* _What you are asked to do_
Please reproduce the entire listing, character for character.

* _Entries supplied_
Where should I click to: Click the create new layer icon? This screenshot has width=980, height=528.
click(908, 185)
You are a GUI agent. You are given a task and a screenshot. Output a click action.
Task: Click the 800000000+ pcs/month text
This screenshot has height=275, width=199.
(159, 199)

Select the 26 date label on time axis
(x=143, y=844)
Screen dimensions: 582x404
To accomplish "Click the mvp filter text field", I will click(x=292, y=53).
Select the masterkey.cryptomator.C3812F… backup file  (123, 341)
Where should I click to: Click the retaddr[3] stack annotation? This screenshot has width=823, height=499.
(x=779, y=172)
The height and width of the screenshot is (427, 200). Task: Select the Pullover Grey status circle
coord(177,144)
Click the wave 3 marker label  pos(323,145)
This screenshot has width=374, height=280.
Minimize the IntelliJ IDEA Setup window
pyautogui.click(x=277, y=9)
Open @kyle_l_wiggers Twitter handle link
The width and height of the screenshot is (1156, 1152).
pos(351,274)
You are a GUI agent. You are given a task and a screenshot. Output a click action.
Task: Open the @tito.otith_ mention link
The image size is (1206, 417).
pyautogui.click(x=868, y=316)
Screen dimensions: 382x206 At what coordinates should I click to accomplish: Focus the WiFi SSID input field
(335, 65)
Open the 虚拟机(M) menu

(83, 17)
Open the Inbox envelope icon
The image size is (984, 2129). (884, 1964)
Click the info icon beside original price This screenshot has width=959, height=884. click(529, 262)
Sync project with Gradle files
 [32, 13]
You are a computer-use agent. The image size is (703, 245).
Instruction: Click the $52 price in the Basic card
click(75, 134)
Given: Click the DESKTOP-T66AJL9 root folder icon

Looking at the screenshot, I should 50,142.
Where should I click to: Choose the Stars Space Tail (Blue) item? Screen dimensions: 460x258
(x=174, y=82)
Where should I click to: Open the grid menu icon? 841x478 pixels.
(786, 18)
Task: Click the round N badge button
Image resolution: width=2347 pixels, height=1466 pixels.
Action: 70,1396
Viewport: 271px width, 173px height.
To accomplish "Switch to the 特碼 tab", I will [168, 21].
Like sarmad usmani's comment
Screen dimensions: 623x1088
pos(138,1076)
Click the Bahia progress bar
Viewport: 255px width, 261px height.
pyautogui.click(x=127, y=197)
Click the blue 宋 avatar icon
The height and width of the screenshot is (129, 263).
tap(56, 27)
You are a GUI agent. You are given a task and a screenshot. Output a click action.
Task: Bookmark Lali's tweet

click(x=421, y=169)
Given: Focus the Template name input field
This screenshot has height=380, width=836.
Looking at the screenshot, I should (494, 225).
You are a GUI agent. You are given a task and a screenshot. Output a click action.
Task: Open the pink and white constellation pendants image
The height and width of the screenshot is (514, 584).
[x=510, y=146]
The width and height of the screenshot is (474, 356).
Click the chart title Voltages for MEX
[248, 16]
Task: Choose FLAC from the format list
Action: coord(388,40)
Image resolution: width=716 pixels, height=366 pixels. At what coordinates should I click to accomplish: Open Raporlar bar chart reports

* _Task output_
Where should I click to: Click the create new layer icon? This screenshot has width=980, height=528.
click(908, 185)
You are a GUI agent. You are given a task and a screenshot. Output a click action.
Task: Click the 800000000+ pcs/month text
This screenshot has height=275, width=199.
(159, 199)

Select the 26 date label on time axis
(x=143, y=844)
Screen dimensions: 582x404
To accomplish "Click the mvp filter text field", I will click(x=292, y=53).
Select the masterkey.cryptomator.C3812F… backup file  (123, 341)
Where should I click to: Click the retaddr[3] stack annotation? This screenshot has width=823, height=499.
(x=779, y=172)
The height and width of the screenshot is (427, 200). Task: Select the Pullover Grey status circle
coord(177,144)
Click the wave 3 marker label  pos(323,145)
This screenshot has width=374, height=280.
Minimize the IntelliJ IDEA Setup window
pyautogui.click(x=277, y=9)
Open @kyle_l_wiggers Twitter handle link
The width and height of the screenshot is (1156, 1152).
pos(351,274)
You are a GUI agent. You are given a task and a screenshot. Output a click action.
Task: Open the @tito.otith_ mention link
The image size is (1206, 417).
pyautogui.click(x=868, y=316)
Screen dimensions: 382x206 At what coordinates should I click to accomplish: Focus the WiFi SSID input field
(335, 65)
Open the 虚拟机(M) menu

(83, 17)
Open the Inbox envelope icon
The image size is (984, 2129). (884, 1964)
Click the info icon beside original price This screenshot has width=959, height=884. click(529, 262)
Sync project with Gradle files
 [32, 13]
You are a computer-use agent. The image size is (703, 245).
Instruction: Click the $52 price in the Basic card
click(75, 134)
Given: Click the DESKTOP-T66AJL9 root folder icon

Looking at the screenshot, I should 50,142.
Where should I click to: Choose the Stars Space Tail (Blue) item? Screen dimensions: 460x258
(x=174, y=82)
Where should I click to: Open the grid menu icon? 841x478 pixels.
(786, 18)
Task: Click the round N badge button
Image resolution: width=2347 pixels, height=1466 pixels.
Action: 70,1396
Viewport: 271px width, 173px height.
To accomplish "Switch to the 特碼 tab", I will [168, 21].
Like sarmad usmani's comment
Screen dimensions: 623x1088
pos(138,1076)
Click the Bahia progress bar
Viewport: 255px width, 261px height.
pyautogui.click(x=127, y=197)
Click the blue 宋 avatar icon
The height and width of the screenshot is (129, 263).
tap(56, 27)
You are a GUI agent. You are given a task and a screenshot. Output a click action.
Task: Bookmark Lali's tweet

click(x=421, y=169)
Given: Focus the Template name input field
This screenshot has height=380, width=836.
Looking at the screenshot, I should (494, 225).
You are a GUI agent. You are given a task and a screenshot. Output a click action.
Task: Open the pink and white constellation pendants image
The height and width of the screenshot is (514, 584).
[x=510, y=146]
The width and height of the screenshot is (474, 356).
Click the chart title Voltages for MEX
[248, 16]
Task: Choose FLAC from the format list
Action: coord(388,40)
Image resolution: width=716 pixels, height=366 pixels. At what coordinates should I click to accomplish: Open Raporlar bar chart reports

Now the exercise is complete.